Baru melihat daftar mata kuliah saja, perasaanku seperti sudah kuliah sekian hari. Memilih mata kuliah saja otakku harus berkalkulasi, melakukan serentetan impuls logika, dan keputusan seperti sebuah tesis. Anjirrrrr!!!!! Liyer euy!!! Kenapa main-main imajinasi segala, pikirku? Apa memang kuliah di HI itu cuma imajinasi ya? Gak ada konkretnya? HI=Hanya Imajinasi, ehehehehe………..nice!!
Dulu aku memang setuju jika kuliah HI itu Hanya Imajinasi belaka. Berdebat dengan berbeda mahzab tanpa ujung yang jelas, dan yang diperdebatkan pun bukanlah hal real yang dihadapi. Kuliah seperti sebuah drama satu babak, semuanya hanya dibayangkan, tanpa pernah melihat dan menyentuh materi yang dipelajari. Ehh…materi? Imajinasi itu kan abstrak, materi itu konkret bung!! Filsafat ilmu berkata bahwa cara mendapatkan ilmu pengetahuan adalah dengan membayangkan, dan ilmu itu sendiri adalah sesuatu yang fana.
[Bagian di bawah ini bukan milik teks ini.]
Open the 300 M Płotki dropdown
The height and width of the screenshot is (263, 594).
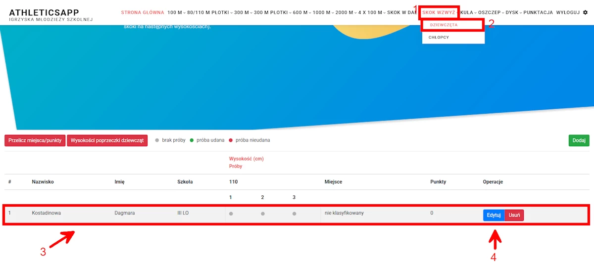(x=272, y=12)
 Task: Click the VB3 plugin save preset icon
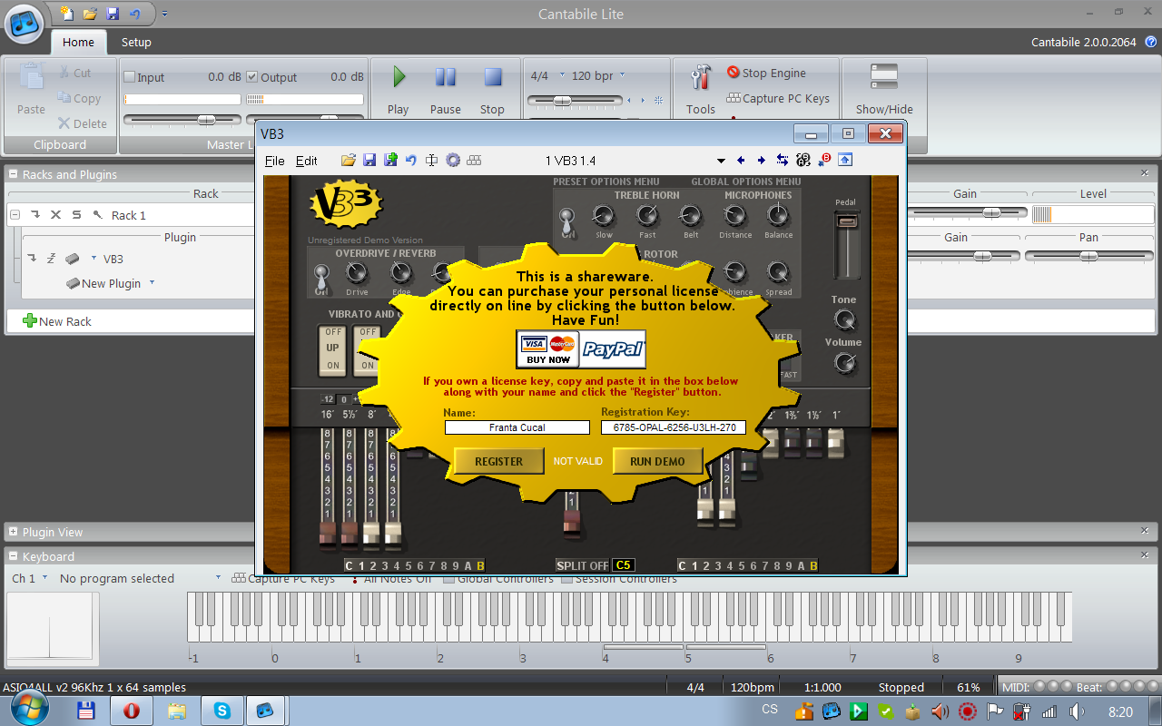[369, 161]
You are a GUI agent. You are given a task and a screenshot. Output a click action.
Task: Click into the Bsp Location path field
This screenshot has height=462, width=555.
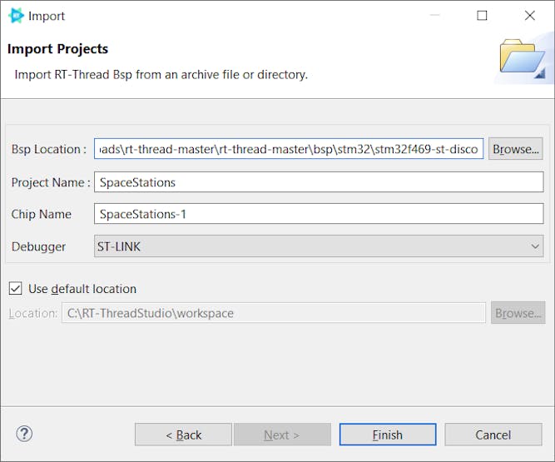pos(289,149)
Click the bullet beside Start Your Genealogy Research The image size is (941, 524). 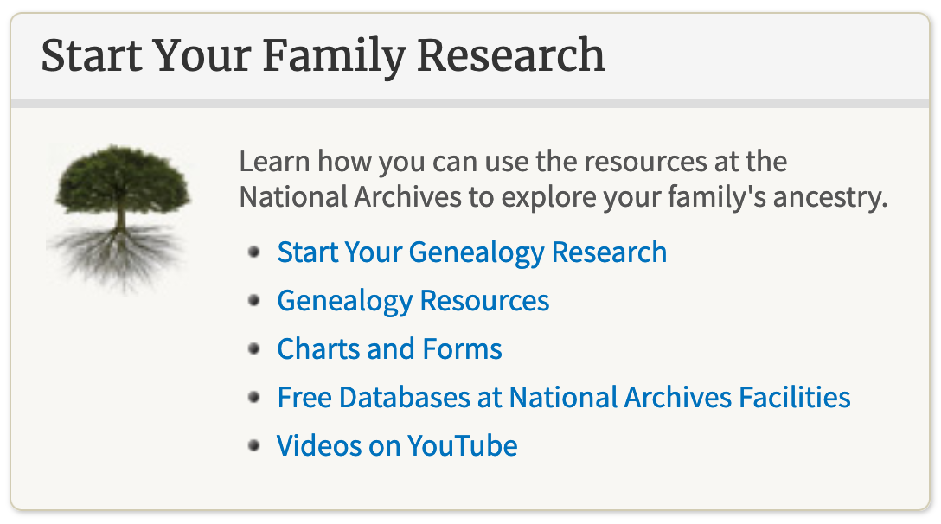click(254, 252)
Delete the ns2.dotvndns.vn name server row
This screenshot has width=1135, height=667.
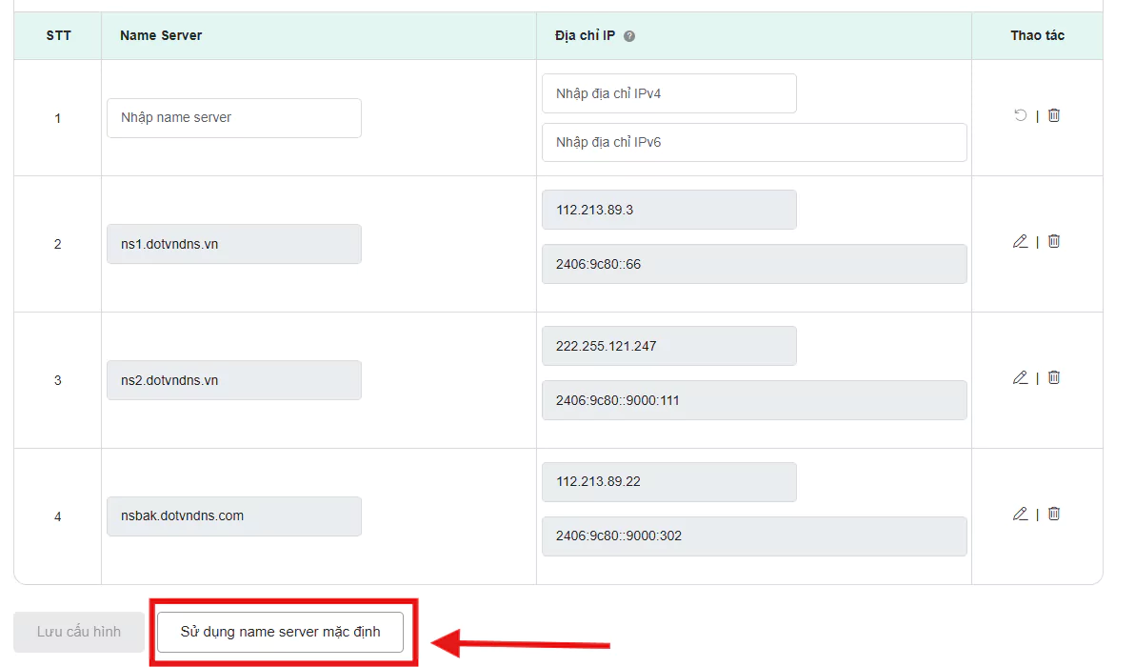tap(1054, 378)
Nah….jadi sudah paslah kiranya kalo HI itu dapat embel-embel ilmu. dengan kuliah di HI berarti aku sudah jadi intelek ya??Ssssssszzzzzzzuuuukkkkkkzzzzzzsssssseeeesssszzzzzzzz!!!!!
Tapi belakangan pendirian ini agak goyah juga. Melihat perkembangan yang ada di HI akhir2 ini. Tapi kan wajar aja kalau pendirianku goyah, bukankah manusia itu selalu berdialektika dengan masanya juga kehidupannya? Apakah HI=Hanya Imajinasi? Apakah hanya sesederhana itu? Atau aku yang terlalu mengkomplekskan sesuatu?Atau……………
Aih! Jika HI itu Hanya Imajinasi belaka, bukankah kuliah di HI sangat mudah. tinggal modal angan-angan, imajinasi men!! Ngelamun pun bisa menghasilkan sesuatu yang ilmiah. Gak perlu di ruang kuliah, atau berkeringat dingin di ruang sidang skripsi, nongkrong sambil ngelamun di WC umum terminal pun kita bisa belajar HI. Bukunya juga variatif, sesuai imajinasi kita. Dari Oliver Twist sampai The Clash of Civilization. Dari majalah Kuncung sampai jurnal HI. Semua bisa dijadikan referensi, shahih!!
Tapi kenyataannya, memang gak sesimpel itu. Kebanyakan orang sudah terlanjur beranggapan bahwa yang ilmiah adalah segala sesuatu yang menggunakan kata-kata berat, penuh istilah ilmiah, plus segala pertentangan mahzab yang gak ada bedanya dengan klimaks sebuah novel. Apa yang kekanakan, lucu, tak berbau kalimat ilmiah, adalah sesuatu yang buang-buang waktu dan sampah. Novel, majalah anak-anak, dan semua cetakan yang dengan senang hati kita bawa lalu dibaca dengan riang, rasanya hanya jadi eskapisme belaka dari dunia politik yang semakin absurd.
HI=Hanya Imajinasi? Apa memang demikian? Masihkah seperti itu, pikirku? Atau ini hanya sebuah lelucon basi saja? Jika HI memang Hanya Imajinasi, kenapa banyak nilai yang jeblok di ujian semester? Kenapa kita selalu berwajah tegang setiap kali menghadapi kertas ujian, dan tak tahu harus menulis apa. Kertas yang kosong seperti cerminan kekosongan mata, otak, bahkan batin kita. Jika HI Hanya Imajinasi, kenapa masih ada dari kita yang dengan susah payah mencontek pekerjaan temanya? Parahnya, yang mencontek pun tidak sadar bahwa mencontek pun butuh imajinasi, tidak hanya sekedar menyalin sama persis kalimat-kalimat dan titik-komanya. Benarkah HI Hanya Imajinasi? Padahal untuk menjawab soal ujian ngawur pun bisa dapat nilai yang bagus ( sumpriiittttt…..!!!!!)
Aku tidak membela orang-orang yang mencontek. Karena pada dasarnya mencontek adalah pekerjaan orang-orang malas, dan orang malas layak dibuang ke tong sampah! Itu di satu sisi, di sisi lain aku menganggap mencontek adalah sebuah seni. Seni bagaimana kita menyalin sesuatu milik orang lain, tanpa diketahui. Untuk tidak diketahui membutuhkan serangkaian proses yang kompleks. So, mencontek juga bukan pekerjaan kasar kuli panggul, tapi juga membutuhkan berfikir dan merancang strategi. Tapi ya, gobloknya orang-orang yang ketahuan mencontek kahir-akhir ini di lingkungan kuliahanku. Mencontek saja gak bisa, ketahuan, bener-bener guoblok pisannn……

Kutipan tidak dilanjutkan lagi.